Features & Tools

SolrWayback offer a range of features and tools that researchers can use to understand and analyse the data of the Norwegian Web Archive.

Table of content

  1. Visualise search results
  2. Wordcloud
  3. Link graph
  4. Link graph Gephi Export
  5. Ngram
  6. Domain stats
  7. Export

Visualise search results

To open the visualisation tool, click on the bar chart-icon next to “RESULTS”.

The visualisation is based on statistics from your search results, and visualise the size of each domain. Size means the number of archived resources, combined with ingoing and outgoing links to/from that domain.

Visualise Search Results

An example of visualisation of search results for metoo

Wordcloud

WARNING: We encourage you to only use Wordcloud for small domains. The Wordcloud generator demands a lot of memory and for large domains, it will take long time to generate.
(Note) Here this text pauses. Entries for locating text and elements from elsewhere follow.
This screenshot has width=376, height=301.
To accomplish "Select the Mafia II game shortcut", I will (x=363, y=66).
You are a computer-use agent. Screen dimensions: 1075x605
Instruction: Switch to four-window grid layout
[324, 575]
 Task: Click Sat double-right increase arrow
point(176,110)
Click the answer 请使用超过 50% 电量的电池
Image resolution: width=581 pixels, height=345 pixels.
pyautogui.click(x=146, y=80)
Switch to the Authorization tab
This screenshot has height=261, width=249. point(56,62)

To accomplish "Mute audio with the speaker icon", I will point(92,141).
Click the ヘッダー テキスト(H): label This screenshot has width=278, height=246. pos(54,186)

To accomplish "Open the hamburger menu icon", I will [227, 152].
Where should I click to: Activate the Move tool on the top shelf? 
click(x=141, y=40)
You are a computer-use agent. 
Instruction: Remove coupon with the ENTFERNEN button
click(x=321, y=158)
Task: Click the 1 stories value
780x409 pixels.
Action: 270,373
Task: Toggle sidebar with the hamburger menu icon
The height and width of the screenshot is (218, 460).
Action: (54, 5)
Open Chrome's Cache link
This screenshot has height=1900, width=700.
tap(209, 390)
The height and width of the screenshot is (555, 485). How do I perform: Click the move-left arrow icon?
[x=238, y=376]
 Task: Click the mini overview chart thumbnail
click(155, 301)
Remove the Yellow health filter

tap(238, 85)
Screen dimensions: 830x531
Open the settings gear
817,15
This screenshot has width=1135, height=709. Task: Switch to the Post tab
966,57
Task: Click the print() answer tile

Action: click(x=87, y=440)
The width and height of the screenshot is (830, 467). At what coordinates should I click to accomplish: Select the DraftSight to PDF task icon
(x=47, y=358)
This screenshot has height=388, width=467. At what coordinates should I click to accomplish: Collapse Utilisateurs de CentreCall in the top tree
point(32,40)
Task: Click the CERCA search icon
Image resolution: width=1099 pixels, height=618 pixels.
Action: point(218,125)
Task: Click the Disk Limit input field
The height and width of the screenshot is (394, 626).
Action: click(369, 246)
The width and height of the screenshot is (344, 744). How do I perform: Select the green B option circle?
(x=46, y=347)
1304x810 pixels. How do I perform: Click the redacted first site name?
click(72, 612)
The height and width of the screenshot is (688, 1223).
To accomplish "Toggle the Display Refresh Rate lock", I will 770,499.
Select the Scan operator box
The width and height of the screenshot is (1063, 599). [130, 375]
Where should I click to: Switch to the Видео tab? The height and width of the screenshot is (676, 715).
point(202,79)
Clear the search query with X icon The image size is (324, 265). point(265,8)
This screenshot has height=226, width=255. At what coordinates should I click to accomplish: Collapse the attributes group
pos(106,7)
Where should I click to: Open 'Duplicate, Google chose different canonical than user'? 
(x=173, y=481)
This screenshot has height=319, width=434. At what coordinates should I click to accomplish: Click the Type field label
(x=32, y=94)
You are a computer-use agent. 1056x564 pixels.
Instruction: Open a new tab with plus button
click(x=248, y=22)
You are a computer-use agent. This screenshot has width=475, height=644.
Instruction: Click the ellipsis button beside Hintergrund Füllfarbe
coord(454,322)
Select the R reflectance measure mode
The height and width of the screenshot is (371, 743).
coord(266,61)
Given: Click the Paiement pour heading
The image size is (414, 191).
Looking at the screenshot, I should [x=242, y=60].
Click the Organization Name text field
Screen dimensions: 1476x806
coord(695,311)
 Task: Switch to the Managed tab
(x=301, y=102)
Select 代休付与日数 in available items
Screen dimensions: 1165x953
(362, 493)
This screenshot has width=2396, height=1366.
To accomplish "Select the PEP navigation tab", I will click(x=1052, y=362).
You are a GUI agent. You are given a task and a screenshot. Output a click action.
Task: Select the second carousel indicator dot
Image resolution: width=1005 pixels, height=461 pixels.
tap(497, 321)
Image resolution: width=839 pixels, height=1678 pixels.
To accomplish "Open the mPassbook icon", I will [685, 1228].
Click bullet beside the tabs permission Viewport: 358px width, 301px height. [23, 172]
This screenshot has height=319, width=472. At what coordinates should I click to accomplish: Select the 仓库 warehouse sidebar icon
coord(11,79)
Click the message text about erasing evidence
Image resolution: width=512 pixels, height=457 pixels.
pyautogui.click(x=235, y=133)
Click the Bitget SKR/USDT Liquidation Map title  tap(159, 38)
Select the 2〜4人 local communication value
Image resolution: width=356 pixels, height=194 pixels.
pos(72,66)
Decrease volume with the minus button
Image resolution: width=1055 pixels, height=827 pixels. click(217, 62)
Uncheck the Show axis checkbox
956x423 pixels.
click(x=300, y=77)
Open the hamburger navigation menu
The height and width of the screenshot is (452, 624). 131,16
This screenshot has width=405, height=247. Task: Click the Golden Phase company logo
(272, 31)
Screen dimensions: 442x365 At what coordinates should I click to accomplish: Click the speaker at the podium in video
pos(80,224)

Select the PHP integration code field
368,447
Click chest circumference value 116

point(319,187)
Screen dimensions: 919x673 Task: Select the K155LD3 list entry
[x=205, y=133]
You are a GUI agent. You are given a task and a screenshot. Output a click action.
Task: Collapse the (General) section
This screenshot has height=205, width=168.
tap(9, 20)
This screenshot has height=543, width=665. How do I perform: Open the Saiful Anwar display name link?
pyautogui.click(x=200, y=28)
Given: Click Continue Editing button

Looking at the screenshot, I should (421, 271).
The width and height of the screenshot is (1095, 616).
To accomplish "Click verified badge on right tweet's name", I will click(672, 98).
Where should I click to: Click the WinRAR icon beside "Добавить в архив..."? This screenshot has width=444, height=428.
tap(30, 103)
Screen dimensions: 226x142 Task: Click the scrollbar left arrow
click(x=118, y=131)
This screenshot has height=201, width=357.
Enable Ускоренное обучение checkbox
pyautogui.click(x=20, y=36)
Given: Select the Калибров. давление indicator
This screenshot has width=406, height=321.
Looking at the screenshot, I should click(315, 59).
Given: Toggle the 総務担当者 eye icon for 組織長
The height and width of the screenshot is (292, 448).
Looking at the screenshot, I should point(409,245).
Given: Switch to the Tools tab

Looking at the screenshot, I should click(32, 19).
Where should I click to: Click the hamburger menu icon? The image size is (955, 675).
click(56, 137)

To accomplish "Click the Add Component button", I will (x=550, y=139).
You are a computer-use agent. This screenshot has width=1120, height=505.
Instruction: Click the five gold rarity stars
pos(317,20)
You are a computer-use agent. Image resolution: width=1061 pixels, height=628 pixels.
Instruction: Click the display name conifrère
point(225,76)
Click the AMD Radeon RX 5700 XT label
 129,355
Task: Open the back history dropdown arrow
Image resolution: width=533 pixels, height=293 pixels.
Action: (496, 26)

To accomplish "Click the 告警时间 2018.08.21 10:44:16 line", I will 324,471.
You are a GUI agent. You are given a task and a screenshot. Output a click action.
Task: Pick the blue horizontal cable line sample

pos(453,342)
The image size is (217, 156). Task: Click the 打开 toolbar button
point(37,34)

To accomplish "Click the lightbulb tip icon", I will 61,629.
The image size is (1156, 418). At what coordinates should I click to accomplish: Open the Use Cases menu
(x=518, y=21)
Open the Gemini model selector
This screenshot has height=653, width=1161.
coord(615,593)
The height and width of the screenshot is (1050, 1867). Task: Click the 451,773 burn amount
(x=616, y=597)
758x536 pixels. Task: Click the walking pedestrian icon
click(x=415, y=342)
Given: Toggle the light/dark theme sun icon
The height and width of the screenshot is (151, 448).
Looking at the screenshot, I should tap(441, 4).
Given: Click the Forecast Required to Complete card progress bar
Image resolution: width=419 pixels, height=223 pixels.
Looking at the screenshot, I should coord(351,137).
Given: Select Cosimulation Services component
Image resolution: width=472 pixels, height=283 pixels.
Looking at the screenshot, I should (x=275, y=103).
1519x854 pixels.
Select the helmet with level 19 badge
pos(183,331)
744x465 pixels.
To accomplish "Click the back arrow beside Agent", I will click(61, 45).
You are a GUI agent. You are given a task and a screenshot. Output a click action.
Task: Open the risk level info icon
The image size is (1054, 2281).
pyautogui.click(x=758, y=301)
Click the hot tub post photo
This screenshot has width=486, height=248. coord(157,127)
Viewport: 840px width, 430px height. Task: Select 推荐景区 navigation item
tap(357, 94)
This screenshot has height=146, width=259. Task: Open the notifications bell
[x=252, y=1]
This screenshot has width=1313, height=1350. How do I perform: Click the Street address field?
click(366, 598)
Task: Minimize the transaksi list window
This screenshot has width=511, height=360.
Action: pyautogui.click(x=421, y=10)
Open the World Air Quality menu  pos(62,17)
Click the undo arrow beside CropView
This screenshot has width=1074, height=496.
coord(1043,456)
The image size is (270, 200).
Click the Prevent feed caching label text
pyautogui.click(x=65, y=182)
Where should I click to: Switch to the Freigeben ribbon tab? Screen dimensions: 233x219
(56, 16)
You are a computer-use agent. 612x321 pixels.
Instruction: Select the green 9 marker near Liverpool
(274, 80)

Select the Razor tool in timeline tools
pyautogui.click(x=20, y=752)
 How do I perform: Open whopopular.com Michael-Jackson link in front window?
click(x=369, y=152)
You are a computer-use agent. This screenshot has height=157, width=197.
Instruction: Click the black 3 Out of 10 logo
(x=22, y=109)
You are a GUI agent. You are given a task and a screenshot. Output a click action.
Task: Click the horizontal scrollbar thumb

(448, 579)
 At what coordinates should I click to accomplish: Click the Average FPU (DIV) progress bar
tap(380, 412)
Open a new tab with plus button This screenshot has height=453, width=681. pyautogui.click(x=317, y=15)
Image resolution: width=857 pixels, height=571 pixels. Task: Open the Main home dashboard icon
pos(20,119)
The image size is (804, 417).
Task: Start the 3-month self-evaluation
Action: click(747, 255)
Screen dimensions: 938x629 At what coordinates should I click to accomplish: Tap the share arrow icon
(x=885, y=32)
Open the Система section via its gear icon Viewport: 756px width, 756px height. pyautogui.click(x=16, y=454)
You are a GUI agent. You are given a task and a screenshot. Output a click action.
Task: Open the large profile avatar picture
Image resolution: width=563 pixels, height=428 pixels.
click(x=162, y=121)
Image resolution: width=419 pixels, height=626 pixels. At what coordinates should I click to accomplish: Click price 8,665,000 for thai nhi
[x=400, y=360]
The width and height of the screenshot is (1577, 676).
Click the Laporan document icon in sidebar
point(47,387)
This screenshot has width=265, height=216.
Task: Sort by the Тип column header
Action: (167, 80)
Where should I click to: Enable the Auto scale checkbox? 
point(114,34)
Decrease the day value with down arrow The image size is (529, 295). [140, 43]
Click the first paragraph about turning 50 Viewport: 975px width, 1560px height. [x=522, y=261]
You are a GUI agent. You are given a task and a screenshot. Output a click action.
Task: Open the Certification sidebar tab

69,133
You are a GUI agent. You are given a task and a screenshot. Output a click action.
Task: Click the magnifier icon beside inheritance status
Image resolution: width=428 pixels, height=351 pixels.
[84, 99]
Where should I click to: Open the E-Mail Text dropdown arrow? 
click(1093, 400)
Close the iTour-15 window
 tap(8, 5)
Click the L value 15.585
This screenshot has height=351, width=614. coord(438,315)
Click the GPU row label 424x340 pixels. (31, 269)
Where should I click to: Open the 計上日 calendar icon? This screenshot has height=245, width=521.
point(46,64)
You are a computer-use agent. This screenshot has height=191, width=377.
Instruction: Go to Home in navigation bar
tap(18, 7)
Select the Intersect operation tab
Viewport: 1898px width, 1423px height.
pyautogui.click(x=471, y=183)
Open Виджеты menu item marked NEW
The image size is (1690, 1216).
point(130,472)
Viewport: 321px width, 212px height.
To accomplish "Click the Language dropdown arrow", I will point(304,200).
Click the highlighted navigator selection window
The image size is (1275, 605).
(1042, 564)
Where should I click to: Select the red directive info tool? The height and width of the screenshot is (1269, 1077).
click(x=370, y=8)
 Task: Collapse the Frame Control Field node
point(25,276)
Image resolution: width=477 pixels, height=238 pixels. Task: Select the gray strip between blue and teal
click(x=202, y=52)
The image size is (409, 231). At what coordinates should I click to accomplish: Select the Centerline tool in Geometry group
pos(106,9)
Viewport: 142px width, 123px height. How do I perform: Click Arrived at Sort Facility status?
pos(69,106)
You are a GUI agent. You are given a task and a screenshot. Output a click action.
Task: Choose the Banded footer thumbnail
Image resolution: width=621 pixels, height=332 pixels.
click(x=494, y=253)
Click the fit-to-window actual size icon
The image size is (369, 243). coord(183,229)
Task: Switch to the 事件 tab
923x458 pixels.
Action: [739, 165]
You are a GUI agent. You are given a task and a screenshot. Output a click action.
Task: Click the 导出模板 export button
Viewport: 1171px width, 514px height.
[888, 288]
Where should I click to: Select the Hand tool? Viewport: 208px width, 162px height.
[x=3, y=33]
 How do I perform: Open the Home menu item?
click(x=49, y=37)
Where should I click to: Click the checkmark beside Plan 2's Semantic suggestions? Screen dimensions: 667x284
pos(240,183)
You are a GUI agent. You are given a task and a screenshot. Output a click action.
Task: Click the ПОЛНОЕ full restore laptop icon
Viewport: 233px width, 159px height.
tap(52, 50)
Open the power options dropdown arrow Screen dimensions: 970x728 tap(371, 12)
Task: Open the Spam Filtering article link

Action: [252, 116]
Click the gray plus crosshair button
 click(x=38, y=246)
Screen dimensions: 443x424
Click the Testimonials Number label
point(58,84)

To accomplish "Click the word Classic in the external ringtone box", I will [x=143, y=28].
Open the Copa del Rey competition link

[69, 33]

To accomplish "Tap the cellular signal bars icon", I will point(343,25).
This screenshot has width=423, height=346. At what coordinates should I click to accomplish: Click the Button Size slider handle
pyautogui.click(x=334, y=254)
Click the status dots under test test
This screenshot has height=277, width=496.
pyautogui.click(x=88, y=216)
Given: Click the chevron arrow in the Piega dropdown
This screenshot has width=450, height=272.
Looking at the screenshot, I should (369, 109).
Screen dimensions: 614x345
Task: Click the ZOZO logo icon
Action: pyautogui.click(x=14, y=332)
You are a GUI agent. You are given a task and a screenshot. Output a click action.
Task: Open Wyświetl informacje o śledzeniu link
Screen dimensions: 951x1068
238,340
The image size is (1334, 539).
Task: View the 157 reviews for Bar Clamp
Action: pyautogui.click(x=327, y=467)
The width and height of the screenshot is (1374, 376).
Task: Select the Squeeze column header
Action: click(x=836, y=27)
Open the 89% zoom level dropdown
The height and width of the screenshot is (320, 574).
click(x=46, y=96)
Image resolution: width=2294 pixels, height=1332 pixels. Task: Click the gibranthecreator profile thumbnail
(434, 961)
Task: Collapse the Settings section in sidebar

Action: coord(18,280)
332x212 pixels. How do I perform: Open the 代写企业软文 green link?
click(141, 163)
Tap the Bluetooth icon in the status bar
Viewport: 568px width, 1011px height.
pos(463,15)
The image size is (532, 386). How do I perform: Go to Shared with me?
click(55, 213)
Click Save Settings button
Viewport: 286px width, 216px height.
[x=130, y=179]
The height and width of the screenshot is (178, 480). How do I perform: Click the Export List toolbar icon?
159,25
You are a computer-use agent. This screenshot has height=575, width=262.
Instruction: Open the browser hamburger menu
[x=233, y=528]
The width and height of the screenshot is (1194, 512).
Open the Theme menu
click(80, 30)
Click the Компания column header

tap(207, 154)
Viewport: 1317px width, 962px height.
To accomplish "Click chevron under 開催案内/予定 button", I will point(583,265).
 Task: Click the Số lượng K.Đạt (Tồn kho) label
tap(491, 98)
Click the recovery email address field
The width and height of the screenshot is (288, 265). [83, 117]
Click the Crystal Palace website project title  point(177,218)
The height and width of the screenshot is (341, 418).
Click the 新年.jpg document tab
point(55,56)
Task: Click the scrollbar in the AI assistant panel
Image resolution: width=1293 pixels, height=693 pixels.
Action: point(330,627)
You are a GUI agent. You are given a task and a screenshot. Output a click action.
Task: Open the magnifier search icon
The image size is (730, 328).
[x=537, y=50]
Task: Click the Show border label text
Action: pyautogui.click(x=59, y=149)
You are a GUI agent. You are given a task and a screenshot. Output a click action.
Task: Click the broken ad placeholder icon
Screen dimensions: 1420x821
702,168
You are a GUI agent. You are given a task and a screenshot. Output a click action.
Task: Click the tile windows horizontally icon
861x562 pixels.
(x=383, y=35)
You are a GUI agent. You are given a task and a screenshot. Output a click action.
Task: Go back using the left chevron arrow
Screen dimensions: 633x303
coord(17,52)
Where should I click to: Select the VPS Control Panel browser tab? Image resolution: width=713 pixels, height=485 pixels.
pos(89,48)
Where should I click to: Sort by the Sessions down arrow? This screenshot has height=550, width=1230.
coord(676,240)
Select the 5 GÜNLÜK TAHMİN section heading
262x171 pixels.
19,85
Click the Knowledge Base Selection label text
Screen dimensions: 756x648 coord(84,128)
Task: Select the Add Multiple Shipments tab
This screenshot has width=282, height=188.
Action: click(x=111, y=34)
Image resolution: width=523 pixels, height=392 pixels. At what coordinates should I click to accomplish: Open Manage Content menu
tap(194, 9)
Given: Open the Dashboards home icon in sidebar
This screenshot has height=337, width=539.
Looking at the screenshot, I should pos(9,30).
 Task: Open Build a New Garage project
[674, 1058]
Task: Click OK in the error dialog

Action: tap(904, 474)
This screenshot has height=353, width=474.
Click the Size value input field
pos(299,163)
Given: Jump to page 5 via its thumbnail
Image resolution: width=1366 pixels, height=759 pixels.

Wordcloud allow you to visualise the most common words on a specific domain. The bigger the word, the more frequent it is.

It operates with a Norwegian stop word list which remove common words like “å”, “og”, “en/ei/et”, etc. The words displayed will be the most frequent word on that domain, with more frequent words displayed in a bigger font.

(If the returned image is black, it means SolrWayback could not find any text for that domain.)

Link graph

Link graph is a tool to visualise the link relations between domains, and how different domains in the archive are clustered in spheres.

Enter the domain you want to examine. Choose whether you want to see ingoing links (other domains that links to this domain) or outgoing links (domains linked to from this domain). You can also adjust the time scope, visualising links in a certain period.

Click “Generate”.

To adjust the number of nodes in the network, use the slider to increase or decrease the number of nodes in the network (“Max. node degree”).

Interaction

You can interact with the network graph in several ways.

Zoom in / out You can either:

  • scroll up/down,
  • move two fingers up/down on your touchpad
  • pinch/spread two fingers on your touchpad

Highlighting To focus on a specific part of the network, you can click a node. This will highlight the other domains directly connected with this one, and suppress the rest of the network.

Link graph Gephi Export

If you want to do more advanced analysis of document relations, SolrWayback offer the possibility to export data to Gephi. You need to define a query, based on what you want to analyse in Gephi.

To learn more about importing data from SolrWayback to Gephi, see the documentation page for Gephi

Below are examples of queries used for certain types of analyses.

Example Query
Local neighborhood link graph for a domain. domain:wikipedia.dk OR links_domains:wikipedia.dk
Complete domain link graph for a given crawl time interval crawl_date:[2015-01-01T00:00:00Z TO 2015-03-01T00:00:00Z]
Extract complete top-level domain host_surt:"(uk,"
Extract only domains based on text (on slashpage) text:"commodore 64" OR text:"commodore64" OR text:"commodore amiga"

Limitations

Extraction will stop when reaching 1 million different domains. Only extract links from ‘slashpage’ of a given domain: etc http://test.dk/ or http://test.dk/index.html Only extract links once from a domain, will skip later hits from the same domain This filter is added to the query: content_type_norm:html AND links_domains:* AND url_type:slashpage

Domain stats

The domain stats offer visualisation of some basic statistics from a specific domain.

DISCLAIMER: Since we have only indexed a few collections for this workshop, the data are far from complete. There will be variations and biases in these data that are hard to make sense of, without comprehensive knowledge about NWA’s harvesting.

To get an overview of the data, we rather recommend you to define a corpus of interest, and analyse it with the Notebook for counting domains, content-type and crawl year.

Ngram

The Ngram viewer plot the frequency of selected words or phrases. This is useful if you want to map development of a phrase over time.

The frequency % is calculated by:

the number of html documents with match for word/phrase per {time-period} / total number of html documents per {time-period}

Since only a few number of collections are indexed, there will be holes and biases that are not always easy to make sense of. E.g., most of the indexed documents are from the NWA domain crawl, which is often harvested in late autumn. Before the rest of our collection is indexed, a word like “blogg” is therefore likely to occur far more in October-December, than in February.

One way to compensate for this is to choose “Year” as the time-period.